Many hierarchical RL methods use coarse and fine grain quantization of the state space. However, in a high-dimensional state space, even the coarsest quantization into two bins in each dimension would create a prohibitive number of states. Thus, in designing a hierarchical RL architecture in high-dimensional space, it is essential to reduce the dimensions of the state space [16].
In this study, we propose a hierarchical RL architecture in which the upper-level learner globally explores sequences of sub-goals in a low-dimensional state space, while the lower-level learners optimize local trajectories in the high-dimensional state space.

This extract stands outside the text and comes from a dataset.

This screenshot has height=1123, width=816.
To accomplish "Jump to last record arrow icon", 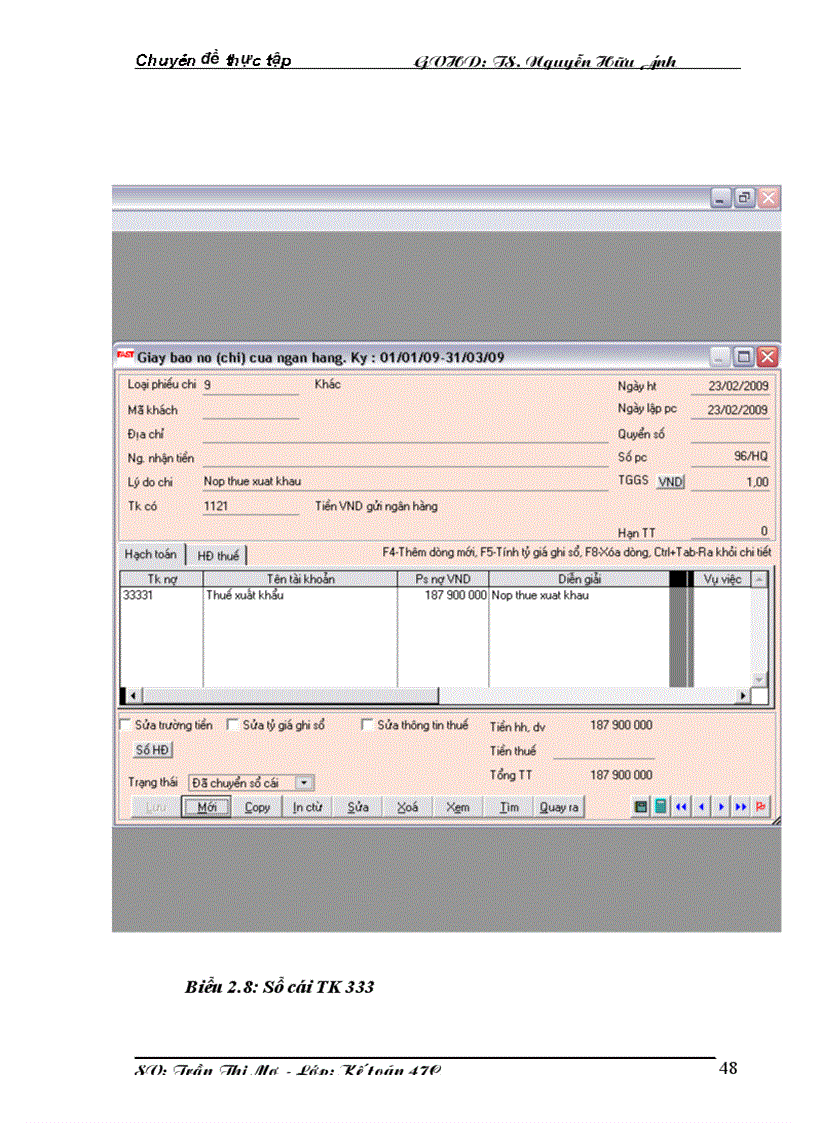I will point(741,807).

As a concrete example, we consider a “stand-up” task for a two-joint, three-link robot (see Fig. 1). The goal of the task is to find a path in a high-dimensional state space that links a lying state to an upright state under the constraints of the system dynamics. The robot is a non-holonomic system, as there is no actuator linking the robot to the ground, and thus trajectory planning is non-trivial. The geometry of the robot is such that there is no static solution; the robot has to stand up dynamically by utilizing the momentum of its body.
This paper is organized as follows. In Section 2, we explain the proposed hierarchical RL method. In Section 3, we show simulation results of the stand-up task using the proposed method and compare the performance with non-hierarchical RL. In Section 4, we describe our real robot and system configuration and show results of the stand-up task with a real robot using the proposed method. In Section 5, we discuss the difference between our method and previous methods in terms of hierarchical RL, RL using real robots, and the stand-up task. Finally, we conclude this paper in Section 6.
Section snippets
Hierarchical reinforcement learning
In this section, we propose a hierarchical RL architecture for non-linear control problems. The basic idea is to decompose a non-linear problem in a high-dimensional state space into two levels: a non-linear problem in a lower-dimensional space and nearly-linear problems in the high-dimensional space (see Fig. 2).
Simulations
First, we show simulation results of the stand-up task with a two-joint, three-link robot using the hierarchical RL architecture. We then investigate the basic properties of the hierarchical architecture in a simplified stand-up task with one joint. We show how the performance changes with the action step size in the upper level. We also compare the performance between the hierarchical RL architectures and non-hierarchical RL architectures. Finally, we show the role of the upper-level reward R
Real robot experiments
Next, we applied the hierarchical RL to a real robot. As the initial condition for the real robot learning, we used the sub-goal sequence and non-linear controllers acquired by the simulation in Section 3.1. We then applied the hierarchical RL to a real robot (see configuration in Fig. 11).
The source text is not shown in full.